EUCABLIGHT: EUropean Concerted Action on BLIGHT: A potato late blight network for Europe (2003- 2006).
There were just over 40 participants at the inaugural EU. NET. ICP workshop in Lelystad, in the Netherlands in 1996.
Over successive meetings, as awareness of this network increased, attendance has gradually risen to 90 participants at Bologna. This is a reflection of the importance of potato blight as well as commercial interests from the agrochemical manufacturers who have also been welcome sponsors of the event since 2001. A few stalwarts have attended all 10 of the workshops with yours truly attending nine – missing out on the second meeting in Carlow, Ireland in 1997.

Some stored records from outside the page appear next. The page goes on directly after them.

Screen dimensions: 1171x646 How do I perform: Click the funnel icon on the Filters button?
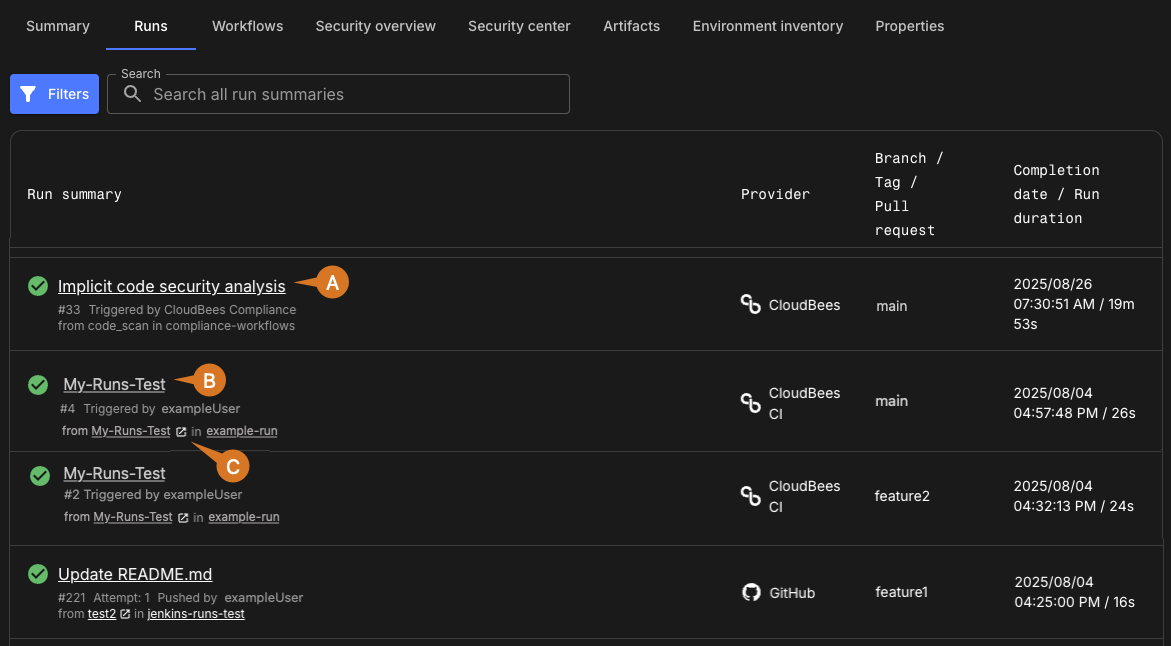29,94
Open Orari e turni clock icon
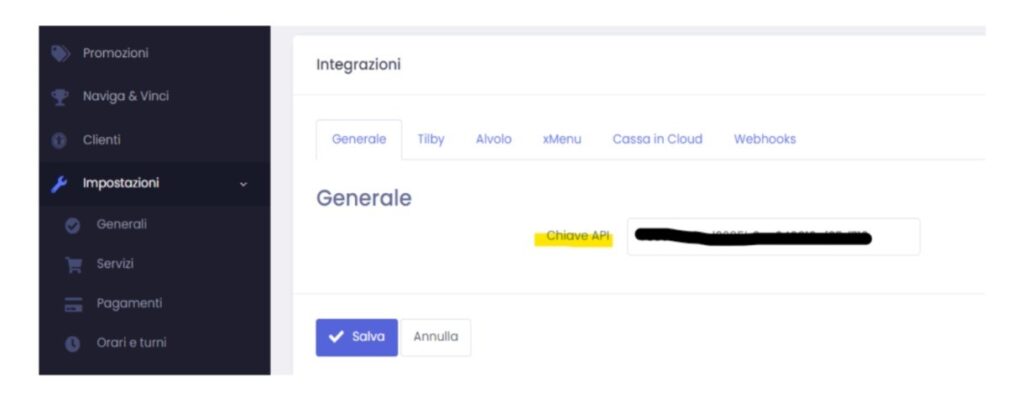The width and height of the screenshot is (1024, 403). click(72, 343)
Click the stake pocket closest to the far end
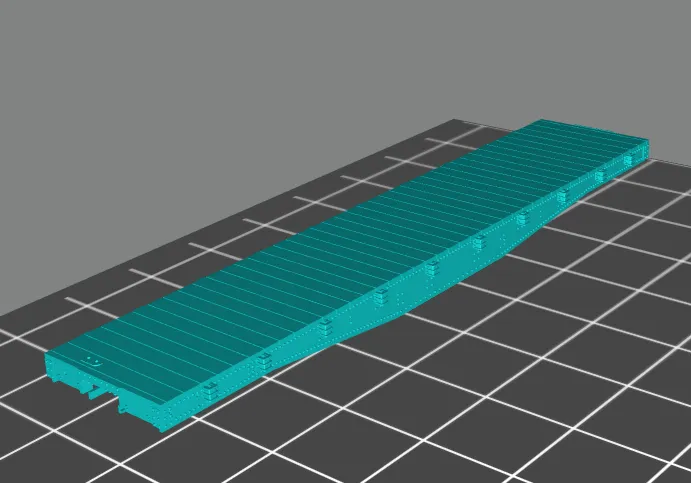Screen dimensions: 691x483 point(630,159)
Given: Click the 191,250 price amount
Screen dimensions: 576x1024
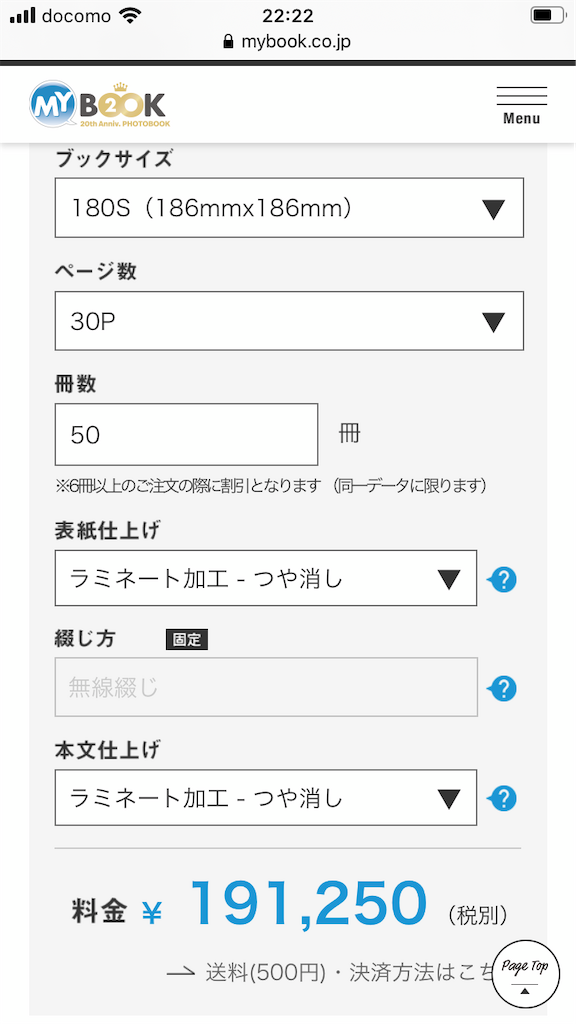Looking at the screenshot, I should coord(308,904).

The proceedings of previous EU. NET ICP meetings can be found on the EuroBlight website www. euroblight. net/ EuroBlight. asp or on www. lateblight. nl hosted by Plant Research International, Wageningen One useful development from the EUCABLIGHT network has been the use of the Internet as a means of communication outside meetings to share and provide data on potato varieties and late blight populations – something familiar to most of us now but much less so only a few years ago.
The EUCABLIGHT website can be found at www. eucablight. org/eucablight. asp courtesy of Jens Hansen and his colleagues at the University of Aarhus, in Foulum, Denmark who were responsible for the as the website and database management aspects of the network.
The objective of EuroBlight (and previous workshops) is to present and discuss recent research on the integrated control of potato late blight (Phytophthora infestans) and (in the last few years) also early blight (Alternaria alternata & A. solani). Topics focussed on during the EuroBlight Workshop included: Decision Support Systems, the P. infestans pathogen populations, host resistance, the 2006 epidemic in Europe, the efficacy evaluation of fungicides and epidemiology of both diseases. The EuroBlight network website has both public and restricted access areas. In the public area there are descriptions of the 2006 blight epidemics together with information on the frequency of mating types and pathotypes of the P. infestans population provided by researchers from the participating countries. Also, of particular interest to those in the frontline of potato production, is a table giving the opinion of European researchers on what are considered important attributes and properties of blight fungicide formulations available in Europe. The table is based on field trials data generated by independent researchers and by agrochemical companies and is the collective opinion of those working with potato blight fungicides. The ratings given to the various fungicide formulations will be reviewed and amended in the light of new information at future Euroblight workshops. A good example of applied research being made available to the end user. The presentations made in Bologna are also available on the website for viewing in advance of the publication of the proceedings.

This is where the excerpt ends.